Take each line of the records below that contains the string "Polícia" and copy it.

▶ DATA IN THIS EXERCISE

***

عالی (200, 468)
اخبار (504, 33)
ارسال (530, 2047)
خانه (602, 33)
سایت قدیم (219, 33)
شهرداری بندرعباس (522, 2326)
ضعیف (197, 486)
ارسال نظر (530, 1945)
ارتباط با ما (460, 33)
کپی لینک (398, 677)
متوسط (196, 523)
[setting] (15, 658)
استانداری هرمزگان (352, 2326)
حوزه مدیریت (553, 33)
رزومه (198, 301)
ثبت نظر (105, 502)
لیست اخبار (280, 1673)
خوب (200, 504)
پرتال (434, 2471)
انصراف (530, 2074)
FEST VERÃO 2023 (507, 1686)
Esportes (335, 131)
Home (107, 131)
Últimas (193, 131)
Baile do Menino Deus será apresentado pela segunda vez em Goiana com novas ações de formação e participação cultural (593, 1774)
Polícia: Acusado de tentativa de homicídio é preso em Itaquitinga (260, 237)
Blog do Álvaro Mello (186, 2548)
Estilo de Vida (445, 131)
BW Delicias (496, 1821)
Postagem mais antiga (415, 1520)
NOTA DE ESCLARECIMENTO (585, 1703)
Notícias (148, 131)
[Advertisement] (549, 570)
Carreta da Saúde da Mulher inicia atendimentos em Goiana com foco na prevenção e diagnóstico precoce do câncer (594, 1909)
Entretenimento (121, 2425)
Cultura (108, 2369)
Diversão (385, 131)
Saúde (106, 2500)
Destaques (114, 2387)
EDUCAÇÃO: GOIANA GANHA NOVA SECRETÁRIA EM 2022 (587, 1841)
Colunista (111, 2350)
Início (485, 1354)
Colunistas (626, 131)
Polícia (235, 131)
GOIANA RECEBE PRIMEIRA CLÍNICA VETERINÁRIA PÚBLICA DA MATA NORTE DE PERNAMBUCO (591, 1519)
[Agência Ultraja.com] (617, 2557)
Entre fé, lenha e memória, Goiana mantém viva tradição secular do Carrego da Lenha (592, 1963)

***

▶ SOLUTION
Polícia: Acusado de tentativa de homicídio é preso em Itaquitinga (260, 237)
Polícia (235, 131)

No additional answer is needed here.